Antonio Elorza descubre la infame lucha por el poder en la España de Carlos IV

Su nuevo libro, ‘Un juego de tronos castizo’ (Alianza Editorial), estudia las devastadoras circunstancias que llevaron a la invasión napoleónica

Antonio Elorza descubre la infame lucha por el poder en la España de Carlos IV

La familia de Carlos IV (1800-1801) por Goya. | Wikimedia Commons

Un juego de tronos castizo es algo más que un ensayo histórico sobre la España del XIX. Como anuncia su título, Antonio Elorza hace girar toda la obra alrededor de cuatro figuras que desarrollaron de forma paralela sus ambiciones: el rey Carlos IV, su prima y reina consorte, María Luisa de Parma, el responsable de los más altos cargos del Estado, Manuel Godoy, y el emperador de los franceses, Napoleón Bonaparte. Pero este libro es, sobre todo, el reflejo de una crisis nacional: un punto y aparte histórico, cuyas consecuencias, casi como una sacudida de la corteza terrestre, se sintieron a ambos lados del Atlántico.
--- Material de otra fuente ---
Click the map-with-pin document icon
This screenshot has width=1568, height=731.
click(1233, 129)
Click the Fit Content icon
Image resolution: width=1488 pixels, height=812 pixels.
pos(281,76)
Esta decadencia del absolutismo español es tan melodramática que casi parece el argumento de un folletín. Sin embargo, Antonio Elorza propone una mirada nueva. Por un lado, describe con sutileza el panorama que fue configurándose con esa alianza bilateral entre Godoy y Napoleón, que más bien recuerda una peligrosa partida de ajedrez. Con amenidad y un generoso aporte de información, Elorza también nos desplaza al escenario de la Corte para descubrir toda una serie de maniobras e intrigas en las que, de nuevo, adquiere protagonismo Godoy, favorito de la Corona y secretario de Estado entre 1792 y 1798, y años después, figura preeminente del Gobierno desde 1801 hasta 1808.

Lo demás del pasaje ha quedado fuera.